The fact is that despite the introduction of computer technologies, including Internet and email, an awful lot of business is conducted by post and phone. Most of our offices and mailrooms function with piles of paper that move from desk to desk having information extracted, typed and retyped into the very electronic systems that were supposed to replace paper. These systems have become silos of information that have to be separately maintained and separately accessed — making it cumbersome to find answers that require data from disparate sources within the company. Thus, the way businesses implement technology often makes it more of a hindrance than a help.
The business technology industry likes to paint a rosy picture of completely paperless offices filled with employees executing complex processes at the touch of a button. The reality is that most organisations will — at least for the foreseeable future — still require paper for certain purposes. The key to implementing effective business technology is to look at the organisation’s strategic objectives, processes and compliance requirements to find a solution that facilitates efficiency.
The appropriate technology can take a variety of forms. It may be that correspondence received from customers and suppliers by web, post, email, phone or fax is delivered to one inbox — where anything that isn’t already in electronic form is captured and has important data extracted so that it can be classified and handled regardless of how it was received.
It may also include an element where all correspondence, inbound and outbound and including email, is converted into structured digital information that is stored in a secure electronic filing cabinet where it can easily be found — today, or in six years’ time.
It may even move to the next level where, based on the information captured, every piece of correspondence is automatically routed to the appropriate person or team based on skill, knowledge, jurisdiction and availability up until the item’s processing deadline.
The technology exists to achieve all of the above across organisational structures and time zones, unfettered by physical constraints such as location and logistics. Technology can identify who should handle items, what has to happen to them and where they need to go next. And to close the loop, it is able to reply to customers electronically or by post at the click of a button, without walking to the printer or putting the letter in an envelope.
The Three Keys to Efficiency
The correct solution should comprise three key elements: outsourced services, leading-edge technology and the skills and experience to apply them intelligently to deliver efficiency improvements.
For example, paper documents are digitised in outsourced bureau facilities and digital mailrooms; intelligent data capture and applied workflow software combine with web expertise to handle, store and route information from multiple channels; and business and technical experience is applied to integrate everything with existing manual systems and business IT applications.
Return on Investment
And it should be scalable across an entire organisation to maximise savings. We have had the technology for many years, but only a handful of our 600-plus customers were previously brave enough to consider enterprise-wide information management across every department and channel. The progress of technology, speed of networks as well as the need for ever-tighter governance has resulted in most of our efforts now being engaged in enterprise-wide solutions.

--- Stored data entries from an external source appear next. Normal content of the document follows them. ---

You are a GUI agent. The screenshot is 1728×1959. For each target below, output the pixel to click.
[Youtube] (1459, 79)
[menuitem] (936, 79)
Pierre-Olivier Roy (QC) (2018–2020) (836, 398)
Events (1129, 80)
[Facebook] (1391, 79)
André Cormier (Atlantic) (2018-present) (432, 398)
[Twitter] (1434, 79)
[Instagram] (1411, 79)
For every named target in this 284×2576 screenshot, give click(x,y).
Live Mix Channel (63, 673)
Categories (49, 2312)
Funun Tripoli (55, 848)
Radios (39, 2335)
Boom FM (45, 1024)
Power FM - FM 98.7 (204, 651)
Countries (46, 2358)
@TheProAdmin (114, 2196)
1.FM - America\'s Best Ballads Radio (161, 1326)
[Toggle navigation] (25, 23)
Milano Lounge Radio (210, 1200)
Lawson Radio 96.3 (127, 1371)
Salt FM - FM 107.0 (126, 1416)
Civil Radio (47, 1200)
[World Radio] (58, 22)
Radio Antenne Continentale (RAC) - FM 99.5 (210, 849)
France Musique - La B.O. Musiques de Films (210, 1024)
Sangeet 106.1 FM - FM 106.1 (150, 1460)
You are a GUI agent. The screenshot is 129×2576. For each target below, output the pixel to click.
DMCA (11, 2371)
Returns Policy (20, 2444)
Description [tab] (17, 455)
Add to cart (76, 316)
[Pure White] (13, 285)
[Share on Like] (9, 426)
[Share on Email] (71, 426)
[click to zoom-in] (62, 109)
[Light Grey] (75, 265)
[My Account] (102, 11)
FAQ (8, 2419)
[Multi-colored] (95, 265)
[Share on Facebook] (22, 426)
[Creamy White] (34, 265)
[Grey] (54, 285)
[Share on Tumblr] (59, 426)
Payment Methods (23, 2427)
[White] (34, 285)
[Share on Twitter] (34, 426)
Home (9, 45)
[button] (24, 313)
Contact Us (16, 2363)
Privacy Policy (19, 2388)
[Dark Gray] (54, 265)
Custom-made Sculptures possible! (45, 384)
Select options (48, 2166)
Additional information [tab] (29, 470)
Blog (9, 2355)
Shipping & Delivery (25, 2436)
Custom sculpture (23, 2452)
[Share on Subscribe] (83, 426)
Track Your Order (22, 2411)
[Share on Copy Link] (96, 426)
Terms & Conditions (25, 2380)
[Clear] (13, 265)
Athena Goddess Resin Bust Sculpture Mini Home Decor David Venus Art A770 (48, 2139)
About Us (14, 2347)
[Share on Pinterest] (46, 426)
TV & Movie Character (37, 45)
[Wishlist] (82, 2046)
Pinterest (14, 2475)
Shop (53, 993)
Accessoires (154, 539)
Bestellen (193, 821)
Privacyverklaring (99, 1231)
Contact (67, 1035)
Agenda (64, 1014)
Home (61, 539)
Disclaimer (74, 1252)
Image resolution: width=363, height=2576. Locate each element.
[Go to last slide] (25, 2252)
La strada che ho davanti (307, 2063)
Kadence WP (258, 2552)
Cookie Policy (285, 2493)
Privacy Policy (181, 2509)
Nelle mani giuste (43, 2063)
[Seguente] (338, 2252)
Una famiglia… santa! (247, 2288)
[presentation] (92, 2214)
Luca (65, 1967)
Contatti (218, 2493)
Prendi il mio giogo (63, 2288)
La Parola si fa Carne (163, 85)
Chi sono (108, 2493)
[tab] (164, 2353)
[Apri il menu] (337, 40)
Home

The current business environment is incredibly challenging as organisations seek to remain agile while protecting the front line. Fortunately, the benefits of intelligent outsourcing and deployment of IT are both proven routes to achievement of strategic objectives, liberating organisations from manual tasks and arcane practices and delivering step-change improvements in efficient information management.
So, if you want a rapid return on investment at low risk, it’s time to consider the benefits of electronic document management. After all, it could be the essential driver to delivering your competitive advantage.